◆ STATED GOAL: Turn the records, from the first line through the line containing "I will point(829,344).", into a JSON list of strings. Use one string per line and leave out blank lines.

◆ EXCERPTED RECORDS:
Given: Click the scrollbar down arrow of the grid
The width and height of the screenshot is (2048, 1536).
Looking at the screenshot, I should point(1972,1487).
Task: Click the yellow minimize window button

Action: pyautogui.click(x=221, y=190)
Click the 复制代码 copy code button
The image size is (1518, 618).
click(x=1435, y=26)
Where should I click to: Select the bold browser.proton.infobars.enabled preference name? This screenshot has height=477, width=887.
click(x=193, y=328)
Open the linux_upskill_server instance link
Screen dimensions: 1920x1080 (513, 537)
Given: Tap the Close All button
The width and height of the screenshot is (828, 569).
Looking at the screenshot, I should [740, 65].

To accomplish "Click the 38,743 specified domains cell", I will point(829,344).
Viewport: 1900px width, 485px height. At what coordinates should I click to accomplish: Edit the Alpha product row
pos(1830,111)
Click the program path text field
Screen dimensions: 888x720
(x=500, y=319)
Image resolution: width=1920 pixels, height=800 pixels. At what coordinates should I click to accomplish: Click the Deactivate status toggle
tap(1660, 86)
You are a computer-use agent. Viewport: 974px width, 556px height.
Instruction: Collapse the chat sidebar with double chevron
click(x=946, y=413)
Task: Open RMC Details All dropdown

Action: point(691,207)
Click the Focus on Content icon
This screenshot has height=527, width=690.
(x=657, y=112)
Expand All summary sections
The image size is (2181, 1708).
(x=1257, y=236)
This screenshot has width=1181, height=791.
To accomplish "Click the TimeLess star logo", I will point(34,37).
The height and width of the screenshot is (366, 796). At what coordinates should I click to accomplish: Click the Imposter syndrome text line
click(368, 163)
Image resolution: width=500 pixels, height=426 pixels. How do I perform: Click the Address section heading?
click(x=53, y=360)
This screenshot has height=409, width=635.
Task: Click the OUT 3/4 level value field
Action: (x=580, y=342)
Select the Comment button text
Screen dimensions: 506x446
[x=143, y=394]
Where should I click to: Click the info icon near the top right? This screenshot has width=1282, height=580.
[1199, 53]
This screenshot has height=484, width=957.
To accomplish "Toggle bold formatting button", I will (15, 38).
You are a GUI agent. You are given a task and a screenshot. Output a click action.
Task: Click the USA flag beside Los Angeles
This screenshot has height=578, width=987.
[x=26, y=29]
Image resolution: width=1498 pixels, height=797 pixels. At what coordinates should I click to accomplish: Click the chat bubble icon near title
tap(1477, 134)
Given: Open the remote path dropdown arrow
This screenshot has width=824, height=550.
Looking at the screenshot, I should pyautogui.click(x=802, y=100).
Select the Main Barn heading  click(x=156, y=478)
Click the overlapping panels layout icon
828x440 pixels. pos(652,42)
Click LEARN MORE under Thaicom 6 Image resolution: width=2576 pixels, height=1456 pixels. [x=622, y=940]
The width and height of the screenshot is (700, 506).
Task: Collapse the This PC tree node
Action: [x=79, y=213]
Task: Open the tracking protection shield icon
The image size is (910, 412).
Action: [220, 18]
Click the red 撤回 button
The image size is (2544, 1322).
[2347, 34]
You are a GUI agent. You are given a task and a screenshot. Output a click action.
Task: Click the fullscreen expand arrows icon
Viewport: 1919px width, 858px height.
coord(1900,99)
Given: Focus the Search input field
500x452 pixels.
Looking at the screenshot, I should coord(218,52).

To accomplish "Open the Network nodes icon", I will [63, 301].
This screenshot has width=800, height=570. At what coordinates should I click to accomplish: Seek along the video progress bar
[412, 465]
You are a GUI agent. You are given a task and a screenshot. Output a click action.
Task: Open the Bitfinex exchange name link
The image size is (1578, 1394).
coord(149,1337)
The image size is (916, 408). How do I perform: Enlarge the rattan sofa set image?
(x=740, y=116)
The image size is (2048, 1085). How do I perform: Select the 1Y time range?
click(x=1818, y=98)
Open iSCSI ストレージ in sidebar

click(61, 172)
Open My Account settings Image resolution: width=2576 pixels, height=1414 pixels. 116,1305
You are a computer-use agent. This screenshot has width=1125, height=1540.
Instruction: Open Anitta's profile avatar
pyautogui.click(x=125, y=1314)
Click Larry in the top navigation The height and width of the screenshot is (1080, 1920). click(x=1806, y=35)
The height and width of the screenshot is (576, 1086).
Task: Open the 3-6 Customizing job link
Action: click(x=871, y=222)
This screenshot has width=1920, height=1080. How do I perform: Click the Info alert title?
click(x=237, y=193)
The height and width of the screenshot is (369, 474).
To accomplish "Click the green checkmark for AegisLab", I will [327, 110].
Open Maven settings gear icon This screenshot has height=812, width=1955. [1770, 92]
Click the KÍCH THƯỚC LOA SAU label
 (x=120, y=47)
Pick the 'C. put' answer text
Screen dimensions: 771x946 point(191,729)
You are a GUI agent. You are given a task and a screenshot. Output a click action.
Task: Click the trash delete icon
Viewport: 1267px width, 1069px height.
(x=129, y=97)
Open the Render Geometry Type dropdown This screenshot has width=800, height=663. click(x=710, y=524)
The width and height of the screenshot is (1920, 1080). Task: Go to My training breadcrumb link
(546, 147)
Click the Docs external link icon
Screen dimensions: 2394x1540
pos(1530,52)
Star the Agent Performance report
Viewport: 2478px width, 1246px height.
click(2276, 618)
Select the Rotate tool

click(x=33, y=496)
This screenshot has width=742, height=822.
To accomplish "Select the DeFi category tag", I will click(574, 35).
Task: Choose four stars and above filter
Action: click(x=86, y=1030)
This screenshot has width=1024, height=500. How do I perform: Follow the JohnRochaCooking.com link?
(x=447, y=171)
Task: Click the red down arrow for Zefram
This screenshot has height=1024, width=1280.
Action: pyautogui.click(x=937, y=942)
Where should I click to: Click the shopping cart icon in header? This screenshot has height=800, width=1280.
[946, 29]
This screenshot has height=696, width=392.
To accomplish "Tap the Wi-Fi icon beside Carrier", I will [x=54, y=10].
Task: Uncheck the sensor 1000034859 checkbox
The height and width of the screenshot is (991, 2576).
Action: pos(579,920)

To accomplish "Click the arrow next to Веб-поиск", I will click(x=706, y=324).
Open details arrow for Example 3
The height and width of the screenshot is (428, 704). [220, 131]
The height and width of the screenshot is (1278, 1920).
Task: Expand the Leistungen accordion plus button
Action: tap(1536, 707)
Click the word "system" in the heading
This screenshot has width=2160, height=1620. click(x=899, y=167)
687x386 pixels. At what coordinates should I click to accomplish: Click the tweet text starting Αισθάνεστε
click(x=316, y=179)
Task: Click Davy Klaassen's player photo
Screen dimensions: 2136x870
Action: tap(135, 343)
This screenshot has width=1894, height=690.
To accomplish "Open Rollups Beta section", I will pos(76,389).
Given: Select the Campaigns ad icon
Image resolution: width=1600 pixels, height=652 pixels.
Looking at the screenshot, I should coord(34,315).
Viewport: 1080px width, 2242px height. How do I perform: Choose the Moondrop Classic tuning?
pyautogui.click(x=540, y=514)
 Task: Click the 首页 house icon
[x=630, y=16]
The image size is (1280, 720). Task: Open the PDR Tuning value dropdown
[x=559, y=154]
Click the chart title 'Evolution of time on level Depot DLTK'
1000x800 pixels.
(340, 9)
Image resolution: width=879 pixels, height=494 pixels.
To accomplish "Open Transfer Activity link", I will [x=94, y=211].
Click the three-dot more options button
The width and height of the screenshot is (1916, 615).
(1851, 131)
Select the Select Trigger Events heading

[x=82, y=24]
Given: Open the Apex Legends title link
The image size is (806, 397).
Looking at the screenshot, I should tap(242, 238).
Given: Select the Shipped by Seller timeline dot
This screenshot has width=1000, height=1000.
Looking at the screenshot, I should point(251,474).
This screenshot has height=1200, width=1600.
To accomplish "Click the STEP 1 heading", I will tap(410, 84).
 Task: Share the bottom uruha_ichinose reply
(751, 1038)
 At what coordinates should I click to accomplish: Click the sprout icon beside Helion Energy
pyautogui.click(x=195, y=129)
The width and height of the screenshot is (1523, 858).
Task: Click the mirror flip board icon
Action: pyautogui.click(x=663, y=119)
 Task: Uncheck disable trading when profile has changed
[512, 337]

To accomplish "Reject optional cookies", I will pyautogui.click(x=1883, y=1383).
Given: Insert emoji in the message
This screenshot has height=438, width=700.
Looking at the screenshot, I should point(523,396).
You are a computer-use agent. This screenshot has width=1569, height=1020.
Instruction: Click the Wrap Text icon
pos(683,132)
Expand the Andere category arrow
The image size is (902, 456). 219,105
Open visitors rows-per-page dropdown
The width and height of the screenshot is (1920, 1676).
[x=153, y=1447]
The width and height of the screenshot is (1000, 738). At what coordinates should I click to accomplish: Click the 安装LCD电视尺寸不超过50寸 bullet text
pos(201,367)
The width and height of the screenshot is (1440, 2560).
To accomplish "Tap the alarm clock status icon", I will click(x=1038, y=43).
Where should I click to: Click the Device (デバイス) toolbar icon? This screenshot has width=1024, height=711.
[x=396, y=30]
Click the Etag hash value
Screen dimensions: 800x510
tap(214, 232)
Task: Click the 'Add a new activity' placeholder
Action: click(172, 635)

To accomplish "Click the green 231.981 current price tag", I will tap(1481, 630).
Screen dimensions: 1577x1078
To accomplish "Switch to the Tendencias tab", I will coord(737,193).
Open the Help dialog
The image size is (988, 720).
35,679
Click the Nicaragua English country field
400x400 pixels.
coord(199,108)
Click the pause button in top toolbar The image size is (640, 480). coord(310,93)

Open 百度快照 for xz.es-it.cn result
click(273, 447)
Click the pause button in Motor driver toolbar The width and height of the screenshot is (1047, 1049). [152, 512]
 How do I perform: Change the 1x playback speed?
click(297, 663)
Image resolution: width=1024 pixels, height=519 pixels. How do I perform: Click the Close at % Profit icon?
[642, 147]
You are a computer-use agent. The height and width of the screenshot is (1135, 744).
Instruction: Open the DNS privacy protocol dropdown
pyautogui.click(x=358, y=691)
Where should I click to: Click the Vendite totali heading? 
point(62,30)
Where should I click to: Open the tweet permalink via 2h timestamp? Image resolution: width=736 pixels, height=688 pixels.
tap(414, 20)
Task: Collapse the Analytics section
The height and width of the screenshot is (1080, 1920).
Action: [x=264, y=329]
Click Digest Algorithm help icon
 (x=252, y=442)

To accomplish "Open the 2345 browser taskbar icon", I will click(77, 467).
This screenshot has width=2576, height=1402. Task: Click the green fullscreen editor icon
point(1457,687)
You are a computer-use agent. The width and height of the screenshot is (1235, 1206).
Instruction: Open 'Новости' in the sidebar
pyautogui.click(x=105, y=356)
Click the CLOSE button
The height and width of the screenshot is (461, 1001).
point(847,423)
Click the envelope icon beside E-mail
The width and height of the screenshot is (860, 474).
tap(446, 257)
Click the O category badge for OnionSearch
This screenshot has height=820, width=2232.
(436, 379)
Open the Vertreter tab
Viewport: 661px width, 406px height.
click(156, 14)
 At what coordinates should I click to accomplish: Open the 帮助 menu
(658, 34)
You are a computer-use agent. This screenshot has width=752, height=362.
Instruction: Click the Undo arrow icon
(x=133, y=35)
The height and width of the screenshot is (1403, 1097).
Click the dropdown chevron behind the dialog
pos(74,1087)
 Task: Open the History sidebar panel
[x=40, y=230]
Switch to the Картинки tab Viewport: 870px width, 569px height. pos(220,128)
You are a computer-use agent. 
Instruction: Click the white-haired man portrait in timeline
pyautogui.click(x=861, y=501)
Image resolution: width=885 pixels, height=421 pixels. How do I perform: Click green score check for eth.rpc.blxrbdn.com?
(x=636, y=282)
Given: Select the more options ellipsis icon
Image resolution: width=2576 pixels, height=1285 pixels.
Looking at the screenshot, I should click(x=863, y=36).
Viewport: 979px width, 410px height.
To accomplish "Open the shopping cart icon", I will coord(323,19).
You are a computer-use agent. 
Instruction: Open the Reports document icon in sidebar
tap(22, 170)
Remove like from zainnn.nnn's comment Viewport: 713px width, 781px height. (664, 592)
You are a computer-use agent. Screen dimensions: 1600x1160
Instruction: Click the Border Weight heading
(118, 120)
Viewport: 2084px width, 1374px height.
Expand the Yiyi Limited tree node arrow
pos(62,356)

◆ ANSWER TO THE PROBLEM:
[
  "Given: Click the scrollbar down arrow of the grid",
  "The width and height of the screenshot is (2048, 1536).",
  "Looking at the screenshot, I should point(1972,1487).",
  "Task: Click the yellow minimize window button",
  "Action: pyautogui.click(x=221, y=190)",
  "Click the 复制代码 copy code button",
  "The image size is (1518, 618).",
  "click(x=1435, y=26)",
  "Where should I click to: Select the bold browser.proton.infobars.enabled preference name? This screenshot has height=477, width=887.",
  "click(x=193, y=328)",
  "Open the linux_upskill_server instance link",
  "Screen dimensions: 1920x1080 (513, 537)",
  "Given: Tap the Close All button",
  "The width and height of the screenshot is (828, 569).",
  "Looking at the screenshot, I should [740, 65].",
  "To accomplish \"Click the 38,743 specified domains cell\", I will point(829,344)."
]